[Dataset excerpt]
-- start --

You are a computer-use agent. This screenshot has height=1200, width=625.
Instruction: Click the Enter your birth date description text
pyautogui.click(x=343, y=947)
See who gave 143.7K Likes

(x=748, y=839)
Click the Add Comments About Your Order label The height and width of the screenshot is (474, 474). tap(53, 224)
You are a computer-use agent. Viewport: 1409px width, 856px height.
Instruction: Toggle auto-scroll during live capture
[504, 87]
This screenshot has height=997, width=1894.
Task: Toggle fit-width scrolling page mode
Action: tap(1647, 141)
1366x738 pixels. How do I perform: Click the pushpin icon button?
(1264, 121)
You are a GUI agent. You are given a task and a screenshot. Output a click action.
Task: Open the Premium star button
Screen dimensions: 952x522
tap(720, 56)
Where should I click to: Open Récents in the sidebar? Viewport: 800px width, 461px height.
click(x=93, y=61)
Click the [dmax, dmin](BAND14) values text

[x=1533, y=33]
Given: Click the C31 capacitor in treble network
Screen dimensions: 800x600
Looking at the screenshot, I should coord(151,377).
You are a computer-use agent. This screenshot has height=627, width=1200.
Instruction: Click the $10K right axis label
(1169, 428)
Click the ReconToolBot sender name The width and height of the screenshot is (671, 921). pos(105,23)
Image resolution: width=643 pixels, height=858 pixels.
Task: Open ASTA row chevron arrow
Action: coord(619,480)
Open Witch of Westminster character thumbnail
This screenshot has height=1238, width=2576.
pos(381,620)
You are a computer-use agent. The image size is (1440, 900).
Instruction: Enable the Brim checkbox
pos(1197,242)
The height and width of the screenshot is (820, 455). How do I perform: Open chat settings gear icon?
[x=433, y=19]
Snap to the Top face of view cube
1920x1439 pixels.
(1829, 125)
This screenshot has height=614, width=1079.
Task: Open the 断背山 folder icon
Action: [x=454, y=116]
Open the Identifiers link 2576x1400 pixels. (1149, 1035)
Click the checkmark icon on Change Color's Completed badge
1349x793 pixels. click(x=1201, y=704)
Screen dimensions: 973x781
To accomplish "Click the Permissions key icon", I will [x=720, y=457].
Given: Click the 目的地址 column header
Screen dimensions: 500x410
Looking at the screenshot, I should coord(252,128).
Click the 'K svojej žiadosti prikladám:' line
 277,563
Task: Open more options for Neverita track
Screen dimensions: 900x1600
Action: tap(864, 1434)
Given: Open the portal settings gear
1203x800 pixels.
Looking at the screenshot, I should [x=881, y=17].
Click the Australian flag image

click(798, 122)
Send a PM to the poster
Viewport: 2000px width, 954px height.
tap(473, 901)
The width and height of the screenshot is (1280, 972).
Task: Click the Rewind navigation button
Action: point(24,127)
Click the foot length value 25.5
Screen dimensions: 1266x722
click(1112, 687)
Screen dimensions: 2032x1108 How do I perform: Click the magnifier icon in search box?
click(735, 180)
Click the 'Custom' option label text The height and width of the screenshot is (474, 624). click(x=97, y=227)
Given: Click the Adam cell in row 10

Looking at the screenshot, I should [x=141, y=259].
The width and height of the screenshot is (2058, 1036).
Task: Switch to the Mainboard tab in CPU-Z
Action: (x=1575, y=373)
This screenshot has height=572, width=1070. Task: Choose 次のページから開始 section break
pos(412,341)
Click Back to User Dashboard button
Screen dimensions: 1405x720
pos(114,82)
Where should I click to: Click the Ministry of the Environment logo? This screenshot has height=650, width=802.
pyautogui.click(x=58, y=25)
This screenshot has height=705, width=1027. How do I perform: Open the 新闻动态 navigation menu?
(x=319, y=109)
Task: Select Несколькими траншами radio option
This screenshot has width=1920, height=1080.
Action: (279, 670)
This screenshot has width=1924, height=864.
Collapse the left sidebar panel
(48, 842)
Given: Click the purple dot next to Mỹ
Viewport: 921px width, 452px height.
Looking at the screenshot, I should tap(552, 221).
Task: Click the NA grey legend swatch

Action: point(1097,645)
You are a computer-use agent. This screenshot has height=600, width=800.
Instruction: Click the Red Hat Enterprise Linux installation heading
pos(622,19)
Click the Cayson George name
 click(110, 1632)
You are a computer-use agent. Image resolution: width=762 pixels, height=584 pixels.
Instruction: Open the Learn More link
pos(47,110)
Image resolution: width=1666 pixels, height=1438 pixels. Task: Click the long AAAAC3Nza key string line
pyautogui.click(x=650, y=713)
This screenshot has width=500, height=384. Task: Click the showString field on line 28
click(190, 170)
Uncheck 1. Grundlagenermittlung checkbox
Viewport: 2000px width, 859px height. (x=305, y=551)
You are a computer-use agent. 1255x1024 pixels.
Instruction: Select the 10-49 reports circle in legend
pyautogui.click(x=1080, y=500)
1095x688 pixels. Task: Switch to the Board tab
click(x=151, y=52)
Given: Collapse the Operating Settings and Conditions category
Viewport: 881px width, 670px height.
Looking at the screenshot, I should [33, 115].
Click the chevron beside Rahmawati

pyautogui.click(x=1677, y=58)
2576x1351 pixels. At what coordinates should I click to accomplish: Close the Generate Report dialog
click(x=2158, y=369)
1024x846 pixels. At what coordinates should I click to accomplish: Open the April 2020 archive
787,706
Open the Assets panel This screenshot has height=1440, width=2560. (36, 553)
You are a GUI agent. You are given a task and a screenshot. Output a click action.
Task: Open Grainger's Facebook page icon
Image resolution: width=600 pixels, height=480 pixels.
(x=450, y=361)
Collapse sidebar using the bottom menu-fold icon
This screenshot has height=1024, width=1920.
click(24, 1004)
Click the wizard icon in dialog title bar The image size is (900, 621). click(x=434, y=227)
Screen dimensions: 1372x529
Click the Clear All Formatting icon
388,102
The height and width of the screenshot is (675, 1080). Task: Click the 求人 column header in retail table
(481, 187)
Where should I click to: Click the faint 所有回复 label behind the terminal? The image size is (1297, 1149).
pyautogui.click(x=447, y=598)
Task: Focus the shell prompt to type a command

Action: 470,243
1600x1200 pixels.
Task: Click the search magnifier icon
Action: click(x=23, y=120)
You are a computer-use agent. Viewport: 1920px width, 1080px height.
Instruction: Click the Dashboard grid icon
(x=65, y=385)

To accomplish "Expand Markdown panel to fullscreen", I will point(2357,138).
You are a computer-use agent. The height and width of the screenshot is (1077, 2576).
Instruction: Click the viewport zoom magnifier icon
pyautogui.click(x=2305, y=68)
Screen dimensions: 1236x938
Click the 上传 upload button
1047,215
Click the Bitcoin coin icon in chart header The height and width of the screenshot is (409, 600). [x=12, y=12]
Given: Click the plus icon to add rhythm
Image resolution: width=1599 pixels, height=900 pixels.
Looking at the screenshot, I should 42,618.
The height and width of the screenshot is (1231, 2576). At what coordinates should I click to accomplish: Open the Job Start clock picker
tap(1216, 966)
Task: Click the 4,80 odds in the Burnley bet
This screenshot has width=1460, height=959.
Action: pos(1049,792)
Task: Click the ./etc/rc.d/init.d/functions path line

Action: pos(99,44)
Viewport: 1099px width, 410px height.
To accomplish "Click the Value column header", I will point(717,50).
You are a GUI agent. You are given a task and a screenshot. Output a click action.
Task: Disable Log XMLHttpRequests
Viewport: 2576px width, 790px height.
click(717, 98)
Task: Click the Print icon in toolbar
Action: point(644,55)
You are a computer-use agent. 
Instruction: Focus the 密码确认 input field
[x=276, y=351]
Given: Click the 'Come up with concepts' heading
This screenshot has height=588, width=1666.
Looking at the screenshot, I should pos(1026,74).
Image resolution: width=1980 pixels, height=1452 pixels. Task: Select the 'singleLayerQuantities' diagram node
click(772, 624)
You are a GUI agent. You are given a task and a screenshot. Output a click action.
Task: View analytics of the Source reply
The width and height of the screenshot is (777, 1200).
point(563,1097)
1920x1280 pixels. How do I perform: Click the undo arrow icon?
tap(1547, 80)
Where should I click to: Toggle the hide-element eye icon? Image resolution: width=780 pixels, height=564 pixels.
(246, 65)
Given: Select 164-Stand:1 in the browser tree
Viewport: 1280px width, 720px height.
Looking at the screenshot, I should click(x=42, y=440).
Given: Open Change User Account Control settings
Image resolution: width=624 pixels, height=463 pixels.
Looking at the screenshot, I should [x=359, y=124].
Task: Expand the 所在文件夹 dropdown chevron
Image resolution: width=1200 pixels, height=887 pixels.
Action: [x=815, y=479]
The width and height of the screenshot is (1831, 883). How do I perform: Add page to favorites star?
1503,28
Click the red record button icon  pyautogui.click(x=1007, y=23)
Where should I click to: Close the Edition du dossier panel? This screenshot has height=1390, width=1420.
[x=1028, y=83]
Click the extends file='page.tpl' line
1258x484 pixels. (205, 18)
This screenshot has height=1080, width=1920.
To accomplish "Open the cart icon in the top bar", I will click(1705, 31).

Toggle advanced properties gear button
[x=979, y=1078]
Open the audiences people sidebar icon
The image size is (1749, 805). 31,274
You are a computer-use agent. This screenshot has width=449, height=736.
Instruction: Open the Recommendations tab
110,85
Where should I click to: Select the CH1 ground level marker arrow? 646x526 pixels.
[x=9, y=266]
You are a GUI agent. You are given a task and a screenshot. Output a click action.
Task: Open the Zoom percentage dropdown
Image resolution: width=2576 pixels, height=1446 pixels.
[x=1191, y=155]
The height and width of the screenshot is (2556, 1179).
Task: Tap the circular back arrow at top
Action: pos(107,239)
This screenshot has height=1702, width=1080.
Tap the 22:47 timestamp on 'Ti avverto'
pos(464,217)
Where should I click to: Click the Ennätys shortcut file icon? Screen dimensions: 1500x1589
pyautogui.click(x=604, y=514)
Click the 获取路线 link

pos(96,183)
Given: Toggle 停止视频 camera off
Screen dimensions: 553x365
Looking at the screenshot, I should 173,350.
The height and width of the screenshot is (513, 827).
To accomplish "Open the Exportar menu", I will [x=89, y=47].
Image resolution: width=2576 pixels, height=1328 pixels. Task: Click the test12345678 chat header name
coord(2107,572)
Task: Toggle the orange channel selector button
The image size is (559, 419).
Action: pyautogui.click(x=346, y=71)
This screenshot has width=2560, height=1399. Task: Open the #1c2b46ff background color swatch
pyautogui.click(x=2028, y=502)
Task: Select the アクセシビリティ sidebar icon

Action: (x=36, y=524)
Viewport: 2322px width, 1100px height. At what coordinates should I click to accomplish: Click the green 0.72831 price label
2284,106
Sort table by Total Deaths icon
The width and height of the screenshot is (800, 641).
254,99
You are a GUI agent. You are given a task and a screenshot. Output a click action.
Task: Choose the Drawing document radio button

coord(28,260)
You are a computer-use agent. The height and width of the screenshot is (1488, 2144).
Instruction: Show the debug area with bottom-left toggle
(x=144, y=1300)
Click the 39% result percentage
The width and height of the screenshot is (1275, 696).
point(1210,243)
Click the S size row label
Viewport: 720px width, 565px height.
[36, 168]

-- end --

• **TASK REQUIREMENTS**
Please rewrite the rows starting at the line containing "Click Back to User Dashboard button" and ending at the line containing "pyautogui.click(x=58, y=25)" as a JSON list of strings, one string per line, leaving out blank lines.

• **CORRECT ANSWER**
[
  "Click Back to User Dashboard button",
  "Screen dimensions: 1405x720",
  "pos(114,82)",
  "Where should I click to: Click the Ministry of the Environment logo? This screenshot has height=650, width=802.",
  "pyautogui.click(x=58, y=25)"
]